» **Selection**:
—————

Imaging telescopes or lenses: Meade LX200 12" f/10

Imaging cameras: Atik 383L+ mono

Mounts: iOptron CEM 120

Guiding telescopes or lenses: Meade LX200 12" f/10

Guiding cameras: Lodestar

Focal reducers: Starizona SCT Corrector f/7.5

Software: PixInsight  ·  Sequence Generator Pro  ·  PHD guiding  ·  Dithering

Filters: Astronomik B 1.25" Type IIc  ·  Astronomik G 1.25" Type IIc  ·  Astronomik R 1.25" Type IIc  ·  Astronomik Ha 12nm 1.25"

Accessory: Hutech Mitsuboshi OAG5 Guider  ·  Atik EFW2 Filter Wheel  ·  Starizona MicroTouch Autofocuser

Dates:Aug. 14, 2019Aug. 15, 2019Aug. 16, 2019

Astronomik B 1.25" Type IIc: 19x300" -10C bin 1x1
Astronomik G 1.25" Type IIc: 19x300" -10C bin 1x1
Astronomik Ha 12nm 1.25": 43x1200" -10C bin 1x1
Astronomik R 1.25" Type IIc: 20x300" -10C bin 1x1

Integration: 19.2 hours

Darks: ~30

Flats: ~30

Bias: ~100

Avg. Moon age: 14.75 days

Avg. Moon phase: 99.39%

Basic astrometry details

Astrometry.net job: 2865897

RA center: 19h 14' 36"

DEC center: -2° 42' 32"

Pixel scale: 0.511 arcsec/pixel

Orientation: 358.894 degrees

Field radius: 0.235 degrees

Resolution: 2619x2024

Locations: Lighthouse Observatory, Burleson, Texas, United States

Data source: Backyard


This is NGC 6772, a planetary nebula n the constellation of Aquila. (Source: JIM SOLOMON)
NGC 6772 is a small planetary nebula in Aquila. Like other planetary nebula, it represents the remnant of a dying star that is blowing off its outer layers. It is dim (magnitude 12.7) and small (70 x 56"), requiring dark skies, a large aperture to collect scarce photons, steady skies, and precise tracking. (Source: STARDOCTOR)
NGC 6772 is a planetary nebula in the direction of the constellation Aquila . The object was discovered by astronomer William Herschel in 1784 using an 18.6-inch aperture reflector telescope . Due to its moderate apparent magnitude (+12.7), it is visible only with amateur telescopes or higher equipment. (Source: PORTUGUESE WIKIPEDIA)

Mark's note: Not a lot has been written about this object. The above is all I could located on the web.

—————

» **Written problem A**:
Convert the records, from the start of the records through the line containing "Looking at the", inclusive, into a two-column CSV with the headers instruction and answer. Give one row per request, putting its text and its answer each in a single quoted field with line breaks replaced by spaces, and leave out the pictures.
» **Written problem B**:
Go on with the text about the NGC 6772 image from the point where it stops.

Rows from a screen grounding dataset

—————

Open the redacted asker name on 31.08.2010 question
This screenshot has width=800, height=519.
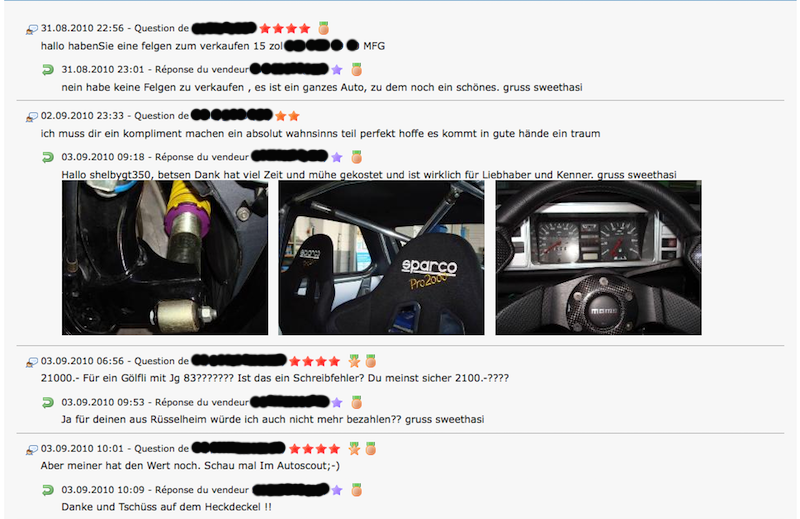224,28
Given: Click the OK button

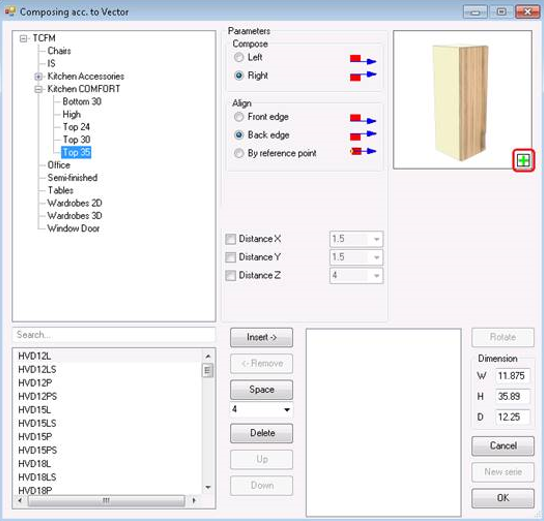Looking at the screenshot, I should tap(503, 498).
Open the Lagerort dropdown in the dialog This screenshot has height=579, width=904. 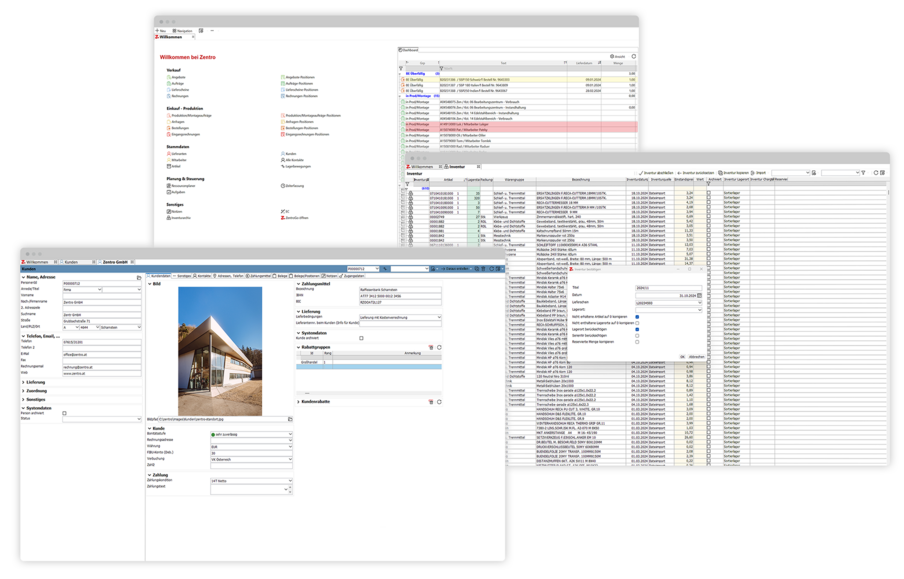(x=701, y=309)

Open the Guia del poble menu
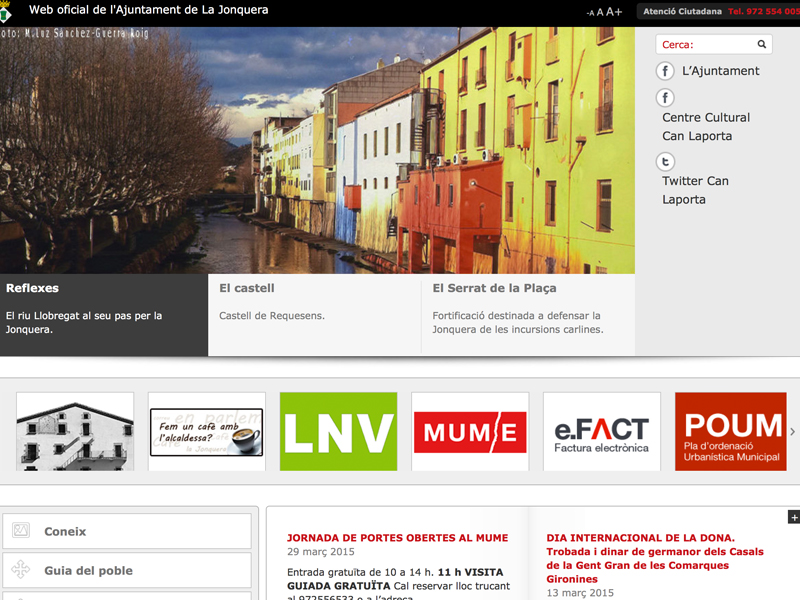tap(126, 571)
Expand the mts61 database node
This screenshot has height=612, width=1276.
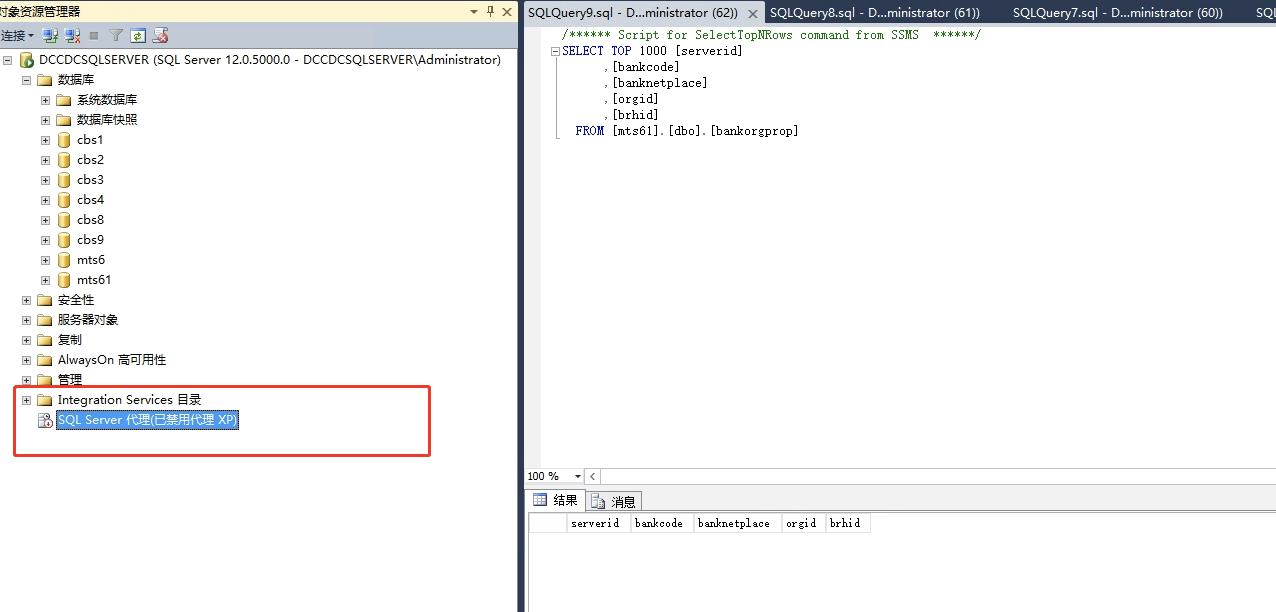(44, 279)
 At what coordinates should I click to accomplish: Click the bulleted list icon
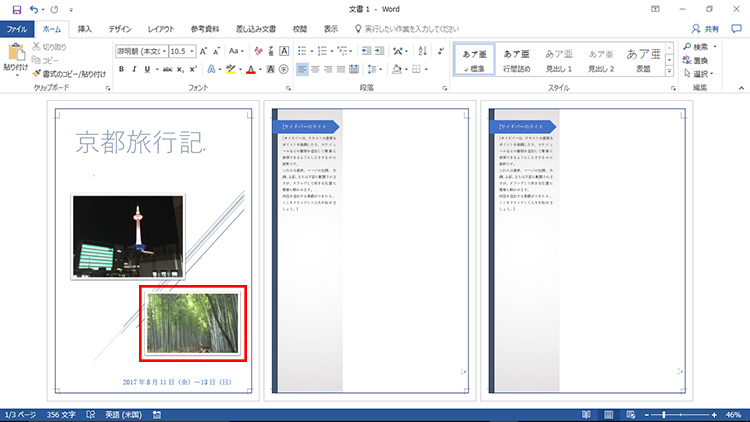(303, 51)
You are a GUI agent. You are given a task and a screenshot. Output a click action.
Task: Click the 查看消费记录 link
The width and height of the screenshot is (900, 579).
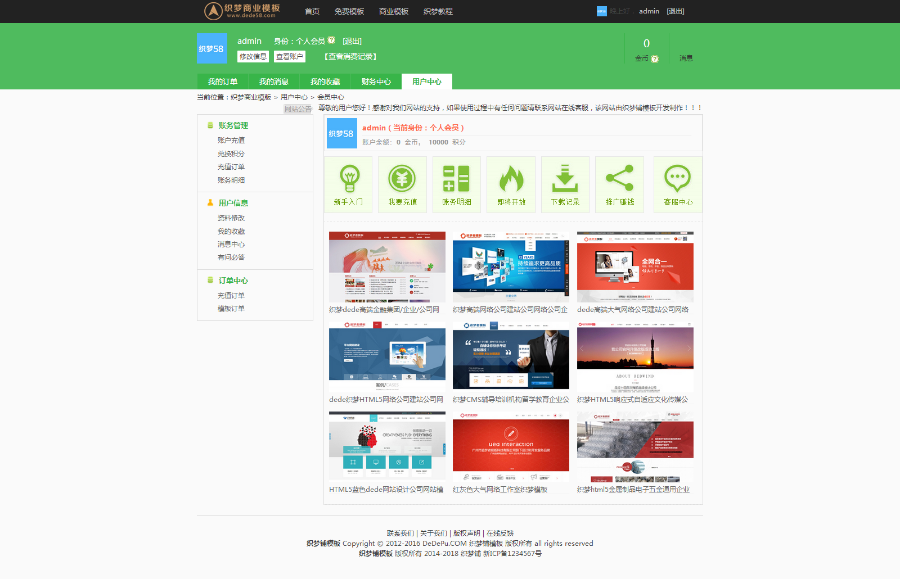click(x=349, y=55)
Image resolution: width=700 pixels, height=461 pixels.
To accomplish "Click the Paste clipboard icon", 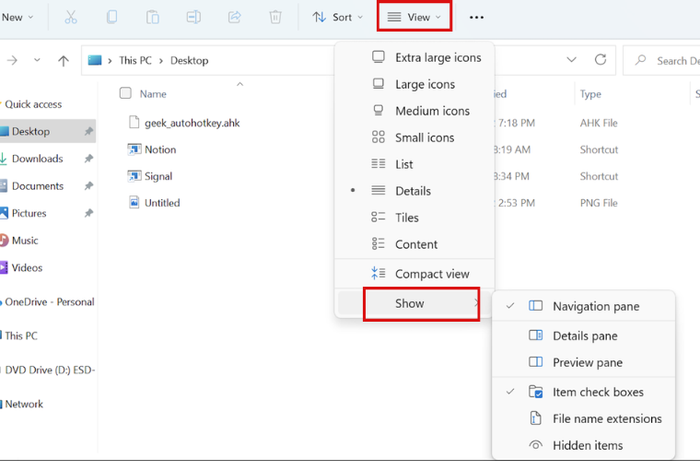I will point(152,17).
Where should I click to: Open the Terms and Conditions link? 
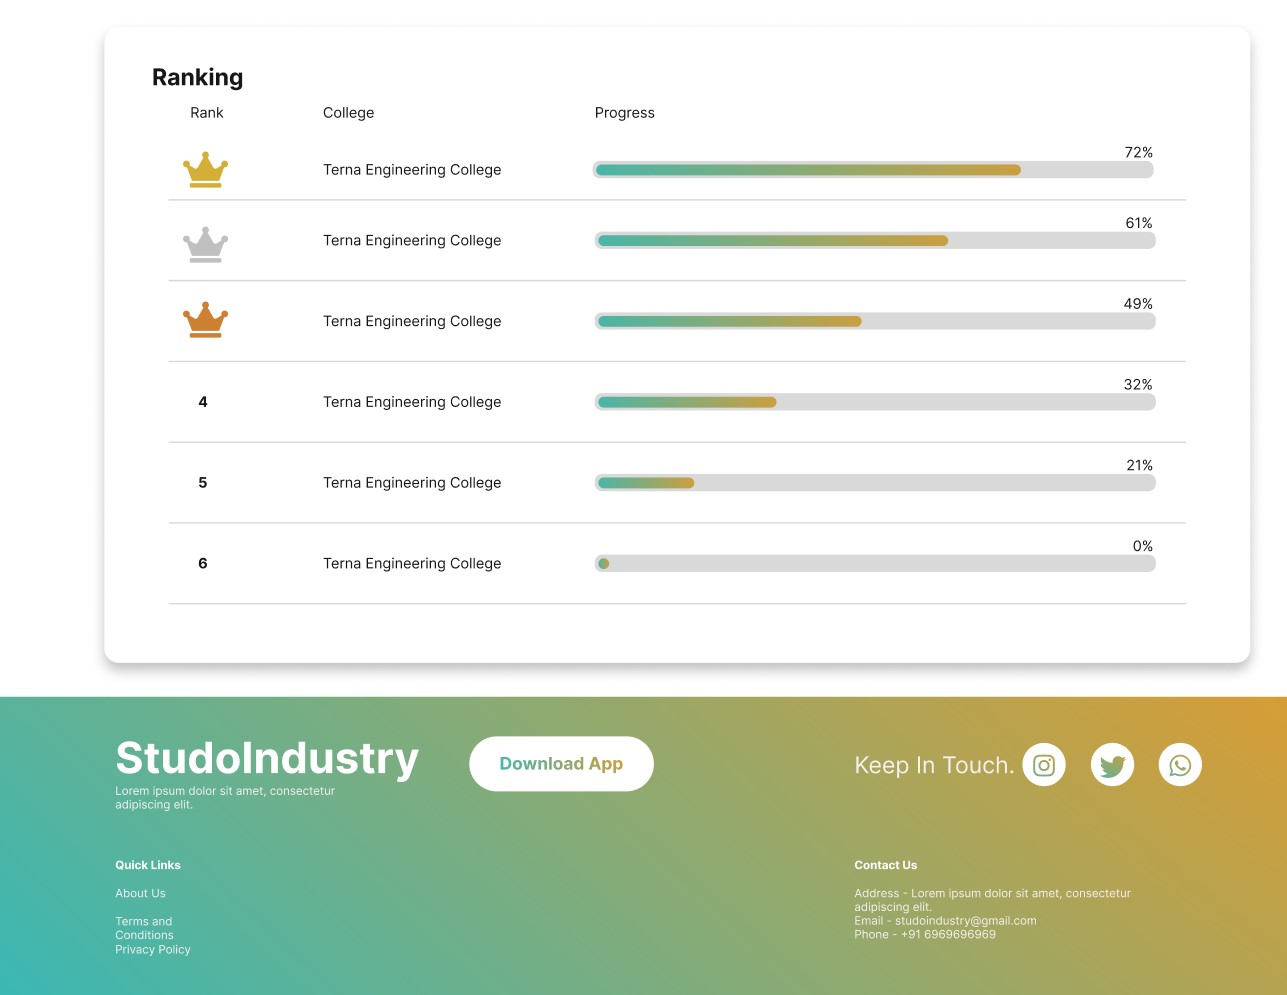[144, 928]
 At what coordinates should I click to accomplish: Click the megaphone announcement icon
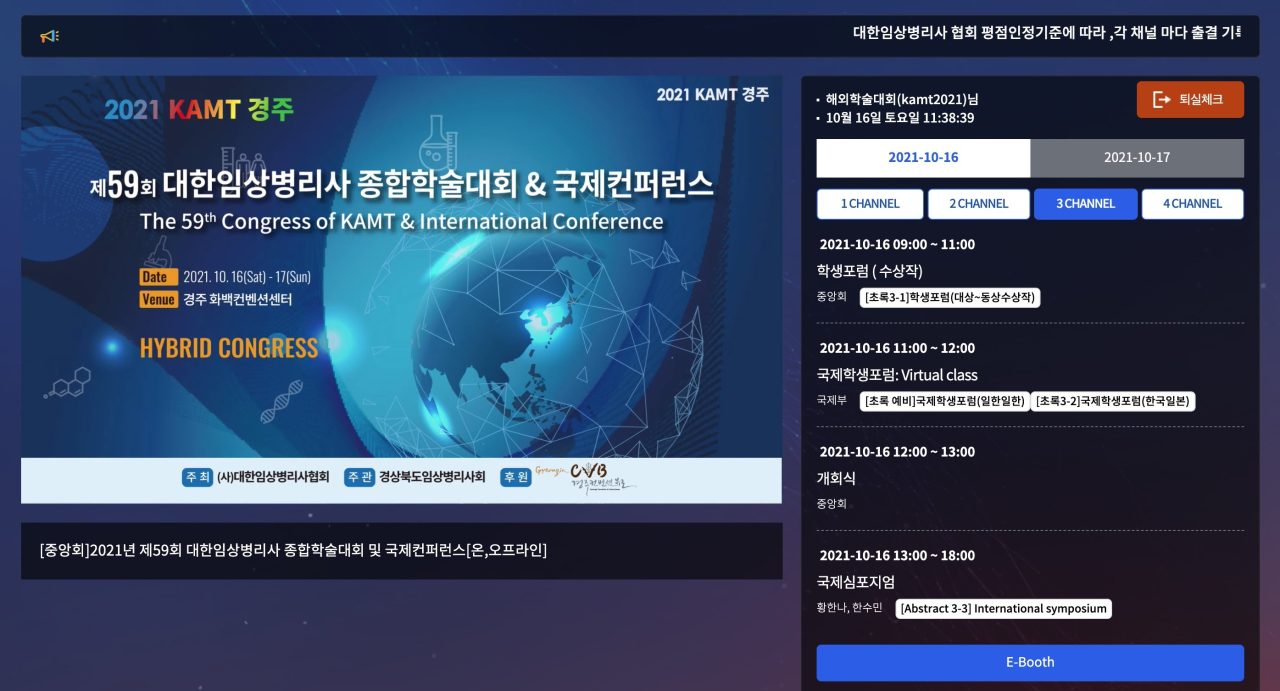pyautogui.click(x=49, y=37)
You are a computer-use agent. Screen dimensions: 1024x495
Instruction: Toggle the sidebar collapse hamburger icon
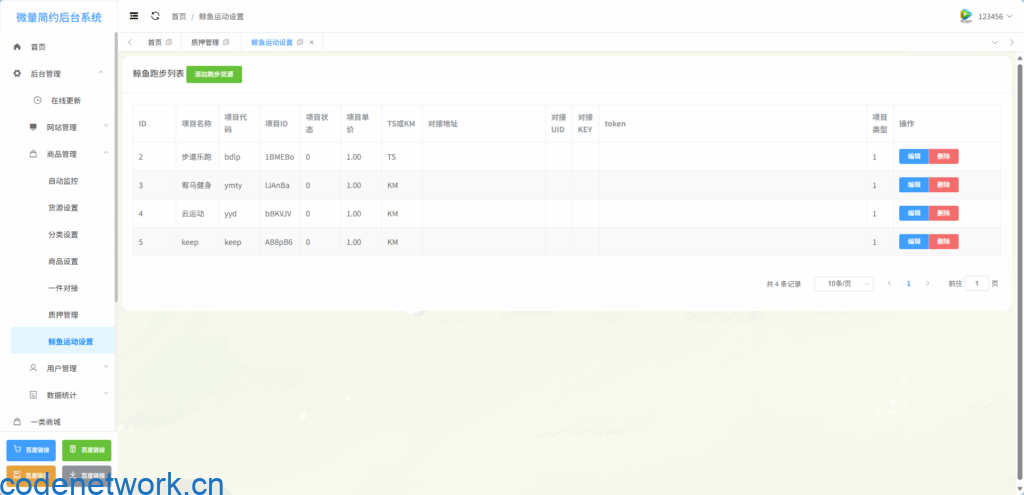click(x=134, y=16)
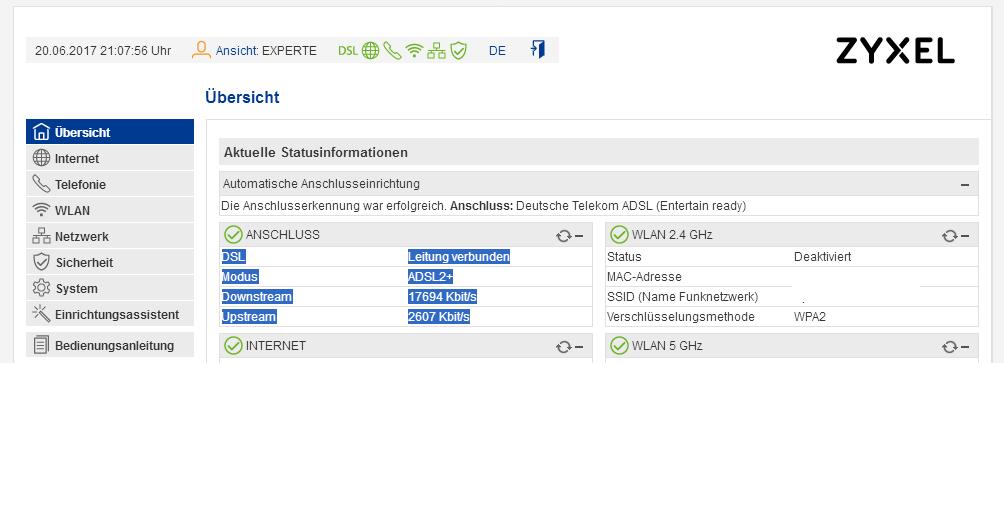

—————

» **Exercise response A**:
instruction,answer
"Open the redacted asker name on 31.08.2010 question This screenshot has width=800, height=519.","224,28"
"Given: Click the OK button","Looking at the screenshot, I should tap(503, 498)."

» **Exercise response B**:
CAPTURE Information:
The image was captured with the iOptron CEM120 mount , the venerable Meade 12"LX200 SCT, and my Atik 383L+ m CCD at F7.16 (2182mm FL). Image subs were taken through Astronomik's narrowband filter Ha, along with broadband filters R, G and B. Subs were done at 1x1 bin, -10C, at 10 minutes for Ha, and 5 minutes for R, G and B.

IMAGE information -- 2019:
Ha: 43 subs (7.17) on Aug 14th, 15th and 16th.
Red: 20 subs (1.67hr) on Aug 14th and 15th.
Green: 19 subs (1.58hr) on Aug 15th.
Blue: 19 subs (1.58hr) on Aug 15th.

Processing was done with PixInsight, following (for the most part) kayronjm's tutorial of Feb. 24th. Only L was used to develop the Luminance image. R, G and B were collected for the color mix. Narrow band Ha images were combined with the RED subs to make the final red color.
North is to the right (I think), and this is a slight crop due to the misalignment accumulation from so many different filters and times.

I am not very pleased with the outcome. I used the technique presented on Harry's Astroshed site for adding the Halpha images to the red images. No knock on Harry; his technique works well and I've used it to success on previous objects. The (my) problem is that the image is dominantly Ha and extremely lightly RG and B. So they contribute very little.
Nevertheless, I was able to show the faint nebula surrounding the bright orangish red ring.
Also, there is a noticeable blue gradient on the upper right hand corner, which I thought I had removed during processing.



License: None (All rights reserved)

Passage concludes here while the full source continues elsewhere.